A golden retriever in Brazil name Ringo is providing a new lead in research into one type of muscular dystrophy. The dog has the gene mutation for Duchenne muscular dystrophy (DMD) but has stayed healthy.

DMD is one of the most common forms of muscular dystrophy that only occurs in males. A group of golden retrievers in Brazil carry the gene mutation for DMD, which causes the loss or dysfunction of a protein called dystrophin. The dogs with the bad gene were very weak and typically died by age 2 years of age, but Ringo was able to walk and run normally and lived to the age of 11.

The study, published by the journal Cell, found the location of a protective gene that boosts muscle regeneration. This gene helps some dogs "escape" the disease's effects despite having the DMD gene mutation. The study was conducted by researchers at Boston Children's Hospital, the Broad Institute of the Massachusetts Institute of Technology, Harvard University, and the University of São Paolo in Brazil using a technique called genomic-wide association studies.

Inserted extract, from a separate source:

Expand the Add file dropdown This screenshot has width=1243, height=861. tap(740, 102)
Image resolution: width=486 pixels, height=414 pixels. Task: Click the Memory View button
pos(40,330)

This research was possible because the entire dog genome, which is very diverse because of the many breeds of dogs, has been mapped. The team compared the genomes of two escaper dogs (Ringo and one of his male offspring) and 31 golden retrievers that were severely affected by DMD. They found that a region on one chromosome that was associated with disease severity and then narrowed that down to one gene, called Jagged1, which is known to be involved in muscle regeneration. This in turn led them to a sequence of DNA that turns Jagged1 on. As a result, the escaper dogs, which carried a slightly different sequence, expressed Jagged1 at twice the rate of the affected dogs.

To confirm this finding, the research team also studied zebra fish that have been genetically engineered to carry the DMD gene mutation. When the expression of Jagged1 was stimulated in these fish, they had normal looking muscles and swam normally.

Using these findings, researchers will be able use Jagged1 to look for treatments to improve muscle function.